Cardiovascular Health

Animal and in vitro studies have shown the cardioprotective effects of kaempferol, improving heart structure and function.

Kaempferol may protect against cardiotoxicity, sinus node dysfunction, arrhythmia, atherosclerosis, cardiac (heart) hypertrophy, and myocardial infusion/reperfusion injury, regulate myocardial calcium concentrations, apoptosis, and mitochondrial function, and inhibit vascular endothelial inflammation, and smooth muscle cell migration. 

Additionally, kaempferol may inhibit thrombosis and platelet activation by reducing the enzymatic activities of thrombin and Factor X, fibrin polymer formation, and attenuating the phosphorylation of collagen/epinephrine- and thrombin-induced platelets (3, 14, 15, 16).

Liver Disease & Diabetes

The hepatoprotective or liver-protective properties of kaempferol are partially attributed to its antioxidant and anti-inflammatory properties. 

Studies on animals and HepG2 cells have shown that kaempferol may reduce cellular damage, lipid peroxidation, oxidative stress, and cell death. It may also help restore glutathione levels, downregulate CYP2E1 expression and upregulate SIRT1 expression, and increase antioxidant activity in liver injury caused by different factors, such as alcohol, xenobiotics, and drugs. 

Kaempferol may decrease hyaluronic acid, ALT, and AST, inhibit collagen synthesis, and activate HSC cells in liver fibrosis. Kaempferol may also decrease fat accumulation in the liver and viscera (belly fat), inhibit inflammation, and promote mitochondrial beta-oxidation in fatty liver (MASLD) (3, 17, 18).

During diabetes, kaempferol may improve insulin signaling and promote insulin secretion, reduce inflammation, protect pancreatic beta cells from the toxic effects of glucose, and improve various signaling pathways. Its antioxidant and anti-inflammatory effects reduce chronic inflammation and oxidative stress linked to diabetes progression (3, 4, 19).

Neurological Health

Kaempferol may reduce cognitive impairment, improve cognitive functions, protect against neurodegenerative disorders such as Parkinson’s and Alzheimer’s, and improve depression. It and its metabolites may also upregulate the expression of several proteins, reduce hippocampal oxidative stress and neuroinflammation, delay neurodegeneration, enhance Na+/K+-ATPase activity, and enhance neuronal survival and mitochondrial calcium channel activity.

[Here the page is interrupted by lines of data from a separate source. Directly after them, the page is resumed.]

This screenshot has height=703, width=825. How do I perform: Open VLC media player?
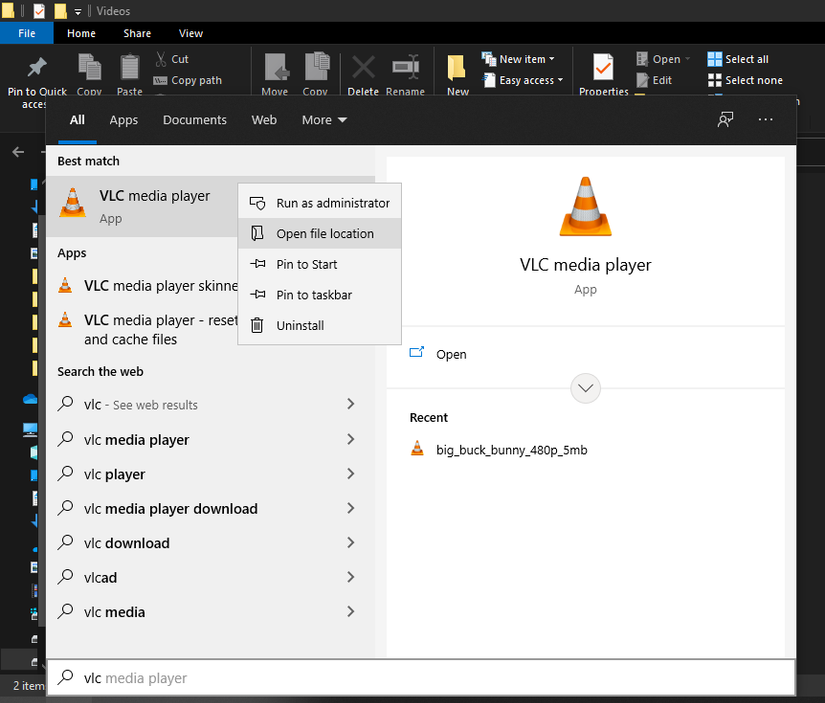(x=451, y=353)
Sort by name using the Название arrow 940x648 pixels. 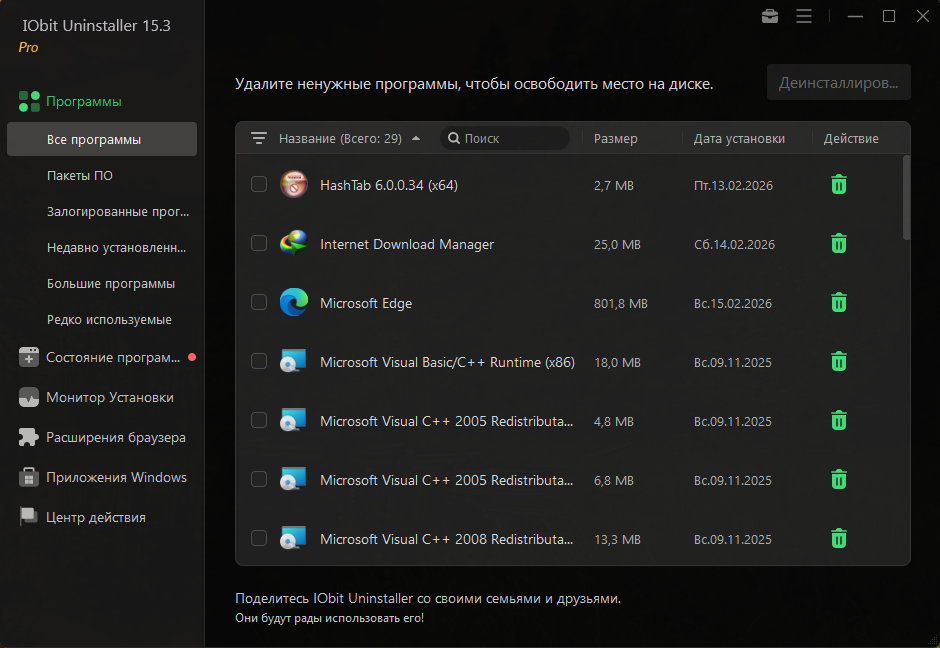click(x=416, y=139)
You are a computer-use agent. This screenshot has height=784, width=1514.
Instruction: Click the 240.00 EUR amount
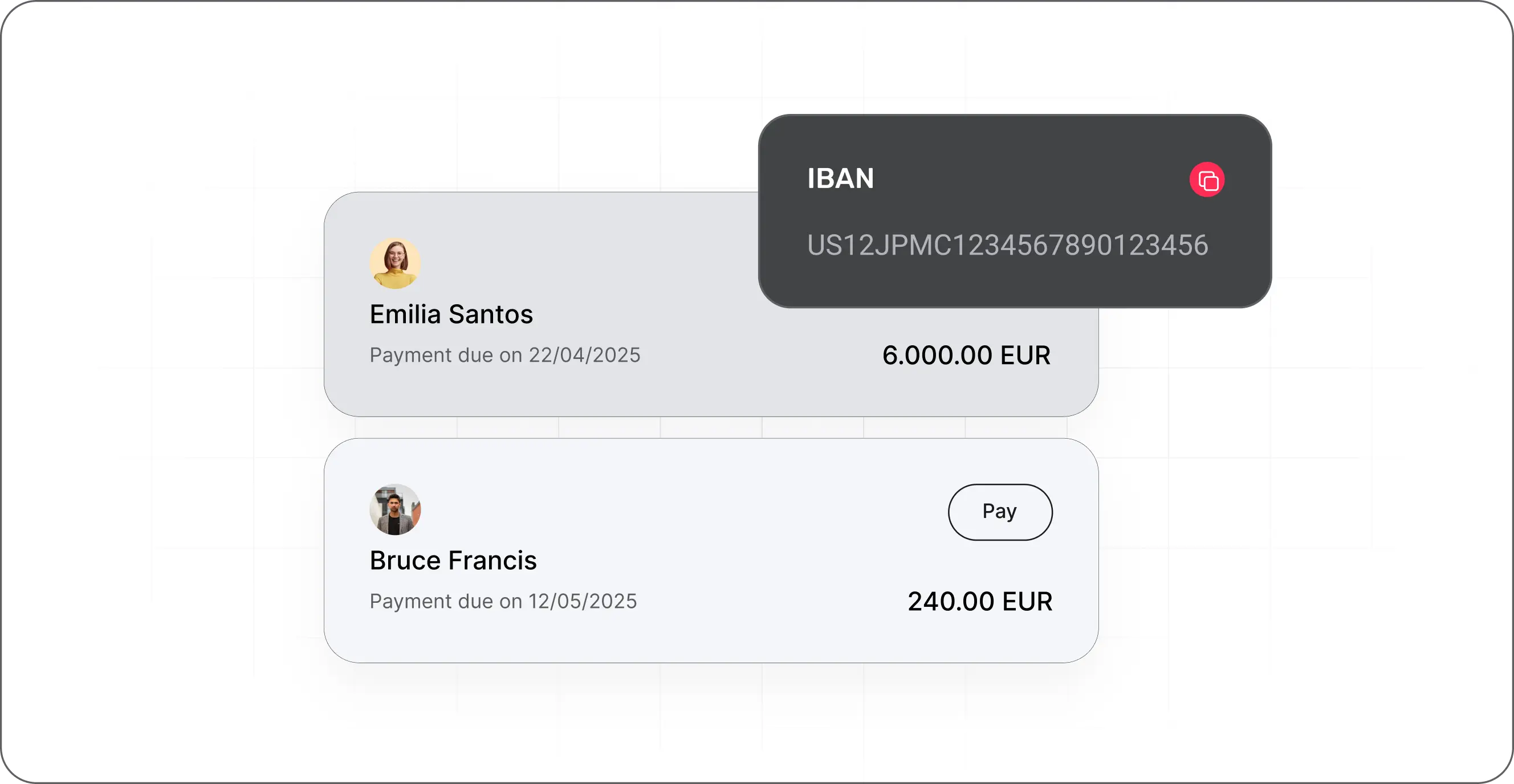980,601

In Parkinson’s disease, kaempferol may also improve dopamine levels and reduce neuronal loss in the substantia nigra, help restore tyrosine hydroxylase activity, and inhibit astrocyte proliferation, α-synuclein aggregation, and Lewy body formation.

As for Alzheimer's disease, kaempferol may also protect against glutamate- and β-amyloid accumulation-induced oxidative stress, inhibit Aβ deposition, and regulate apoptosis-related proteins (3, 20, 21).

Other Health Effects

• Animal models have demonstrated that kaempferol may inhibit the formation of hypertrophic scars (3).
• Kaempferol may regulate intestinal antioxidant function, intestinal inflammation, and intestinal barrier function, as well as help regulate gut microbiota (22).
• The natural flavonoid also shows antibacterial, antifungal, and antiprotozoal activities (23).